I have a ConcurrentHashMap that exhibits strange behavior on occasion.
When my app first starts up, I read a directory from the file system and load contents of each file into the ConcurrentHashMap using the filename as the key. Some files may be empty, in which case I set the value to "empty".
Once all files have been loaded, a pool of worker threads will wait for external requests. When a request comes in, I call the getData() function where I check if the ConcurrentHashMap contains the key. If the key exists I get the value and check if the value is "empty". If value.contains("empty"), I return "file not found". Otherwise, the contents of the file is returned. When the key does not exist, I try to load the file from the file system.
private String getData(String name) {
String reply = null;
if (map.containsKey(name)) {
reply = map.get(name);
} else {
reply = getDataFromFileSystem(name);
}
if (reply != null && !reply.contains("empty")) {
return reply;
}
return "file not found";
}
On occasion, the ConcurrentHashMap will return the contents of a non-empty file (i.e. value.contains("empty") == false
), however the line:
if (reply != null && !reply.contains("empty"))
returns FALSE. I broke down the IF statement into two parts: if (reply != null)
and if (!reply.contains("empty"))
. The first part of the IF statement returns TRUE. The second part returns FALSE. So I decided to print out the variable "reply" in order to determine if the contents of the string does in fact contain "empty". This was NOT the case i.e. the contents did not contain the string "empty". Furthermore, I added the line
int indexOf = reply.indexOf("empty");
Since the variable reply did not contain the string "empty" when I printed it out, I was expecting indexOf
to return -1. But the function returned a value approx the length of the string i.e. if reply.length == 15100
, then reply.indexOf("empty")
was returning 15099.
I experience this issue on a weekly basis, approx 2-3 times a week. This process is restarted on a daily basis therefore the ConcurrentHashMap is re-generated regularly.

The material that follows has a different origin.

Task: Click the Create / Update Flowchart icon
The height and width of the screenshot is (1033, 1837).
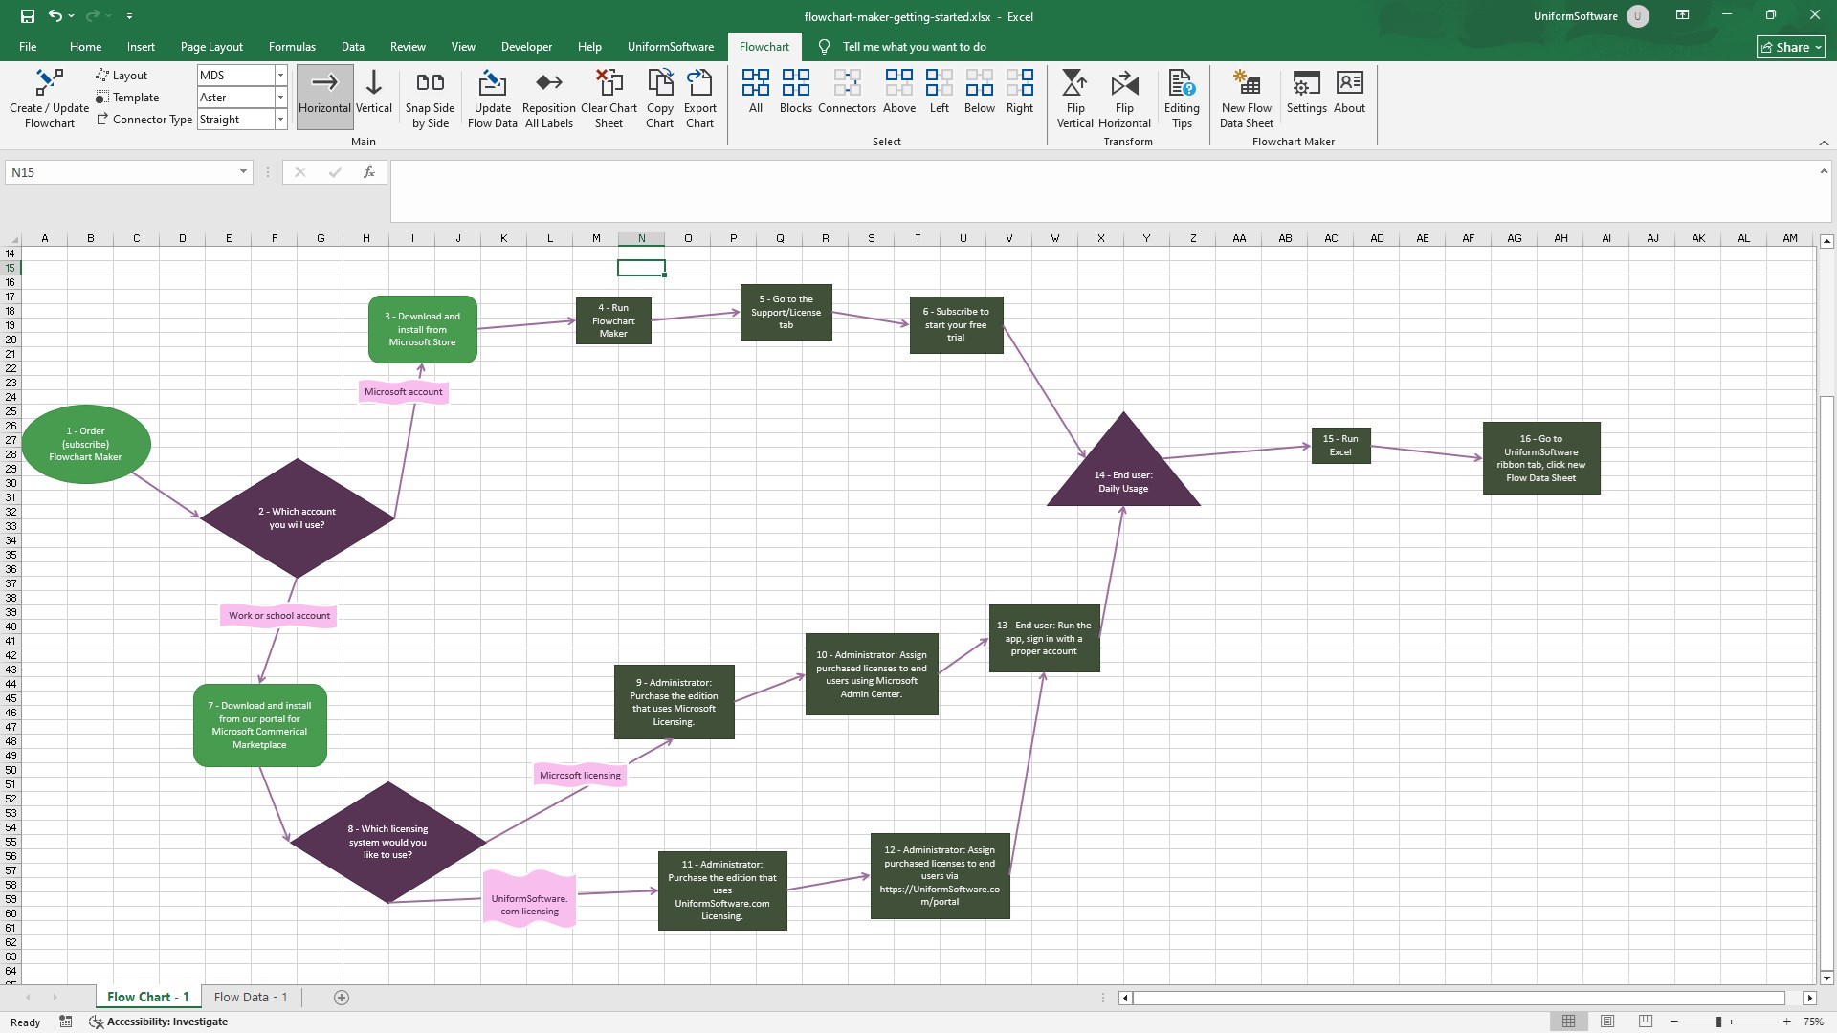Action: [x=49, y=84]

Has anyone seen such behavior when using Java's ConcurrentHashMap?
EDIT
private String getDataFromFileSystem(String name) {
String contents = "empty";
try {
File folder = new File(dir);
File[] fileList = folder.listFiles();
for (int i = 0; i < fileList.length; i++) {
if (fileList[i].isFile() && fileList[i].getName().contains(name)) {
String fileName = fileList[i].getAbsolutePath();
FileReader fr = null;
BufferedReader br = null;
try {
fr = new FileReader(fileName);
br = new BufferedReader(fr);
String sCurrentLine;
while ((sCurrentLine = br.readLine()) != null) {
contents += sCurrentLine.trim();
}
if (contents.equals("")) {
contents = "empty";
}
return contents;
} catch (Exception e) {
e.printStackTrace();
if (contents.equals("")) {
contents = "empty";
}
return contents;
} finally {
if (fr != null) {
try {
fr.close();
} catch (Exception e) {
e.printStackTrace();
}
}
if (br != null) {
try {
br.close();
} catch (Exception e) {
e.printStackTrace();
}
}
if (map.containsKey(name)) {
map.remove(name);
}
map.put(name, contents);
}
}
}
} catch (Exception e) {
e.printStackTrace();
if (contents.equals("")) {
contents = "empty";
}
return contents;
}
return contents;
}
I think your problem is that some of your operations should be atomic and they aren't.

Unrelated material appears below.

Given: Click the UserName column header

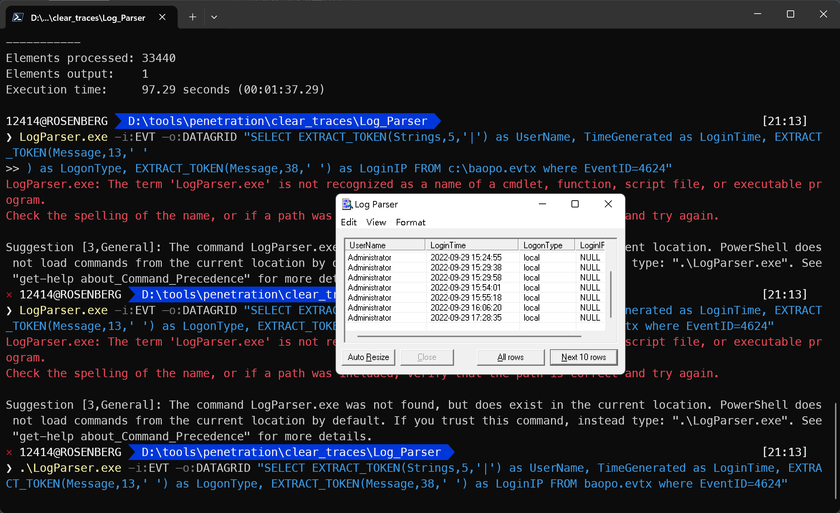Looking at the screenshot, I should [385, 245].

For example, one possible thread interleaving scenario is the following:
Thread 1 reads this line in the getData
method:
if (map.containsKey(name)) // (1)
the result is false and Thread 1 goes to
reply = getDataFromFileSystem(name); // (2)
in getDataFromFileSystem
, you have the following code:
if (map.containsKey(name)) { // (3)
map.remove(name); // (4)
}
map.put(name, contents); // (5)
imagine that another thread (Thread 2) arrives at (1)

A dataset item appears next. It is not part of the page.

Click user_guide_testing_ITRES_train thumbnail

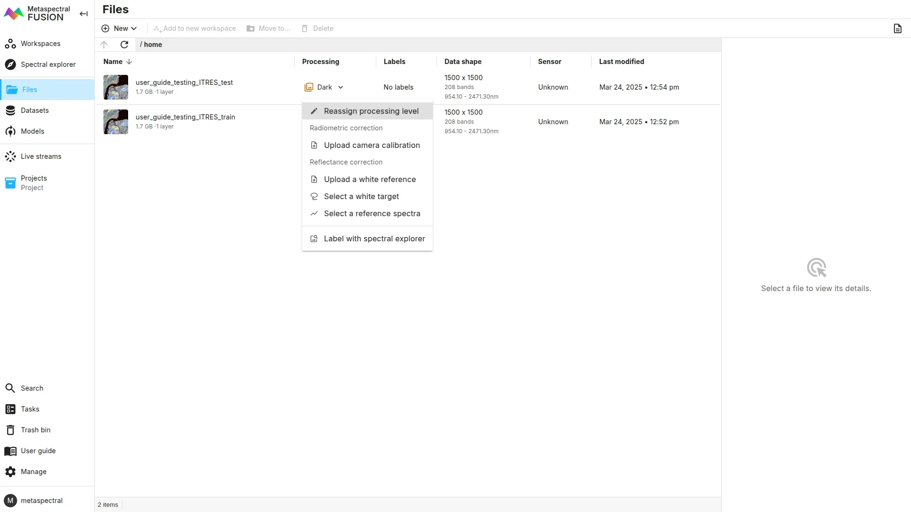[x=116, y=122]
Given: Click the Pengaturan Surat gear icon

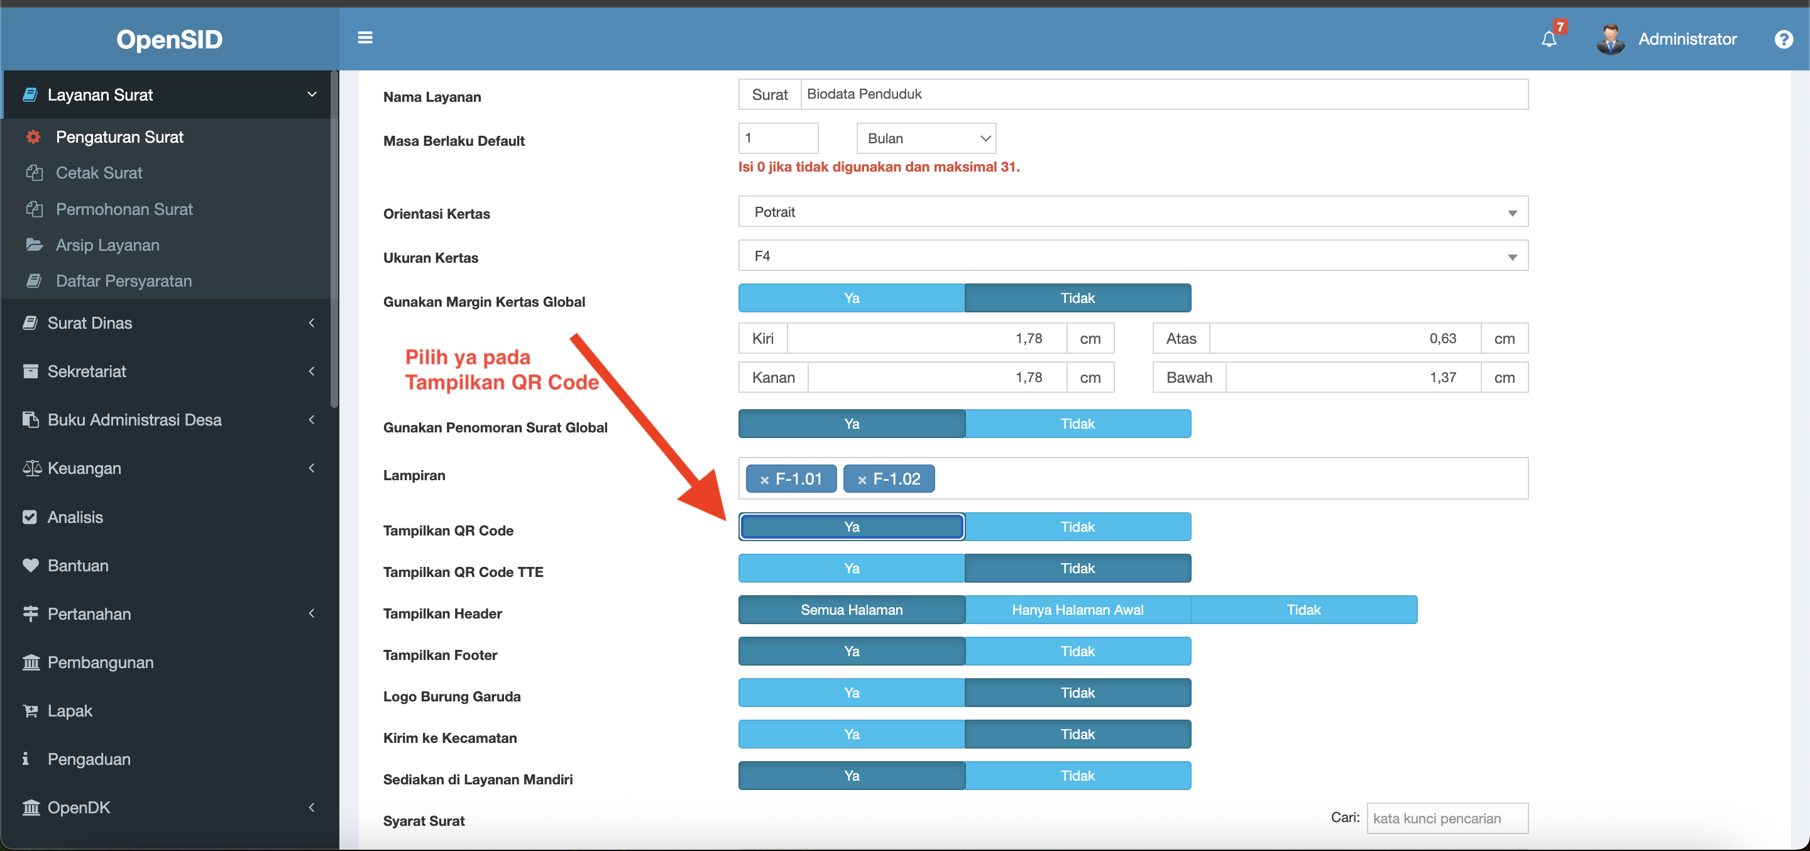Looking at the screenshot, I should [33, 137].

while Thread 1 is between (4)
and (5)
: name is not in the map, so thread 2 goes to (2)
again
Now that does not explain the specific issue you are observing but it illustrates the fact that when you let many threads run concurrently in a section of code without synchronization, weird things can and do happen.
As it stands, I can't find an explanation for the scenario you describe, unless you call reply = map.get(name)
more than once in your tests, in which case it is very possible that the 2 calls don't return the same result.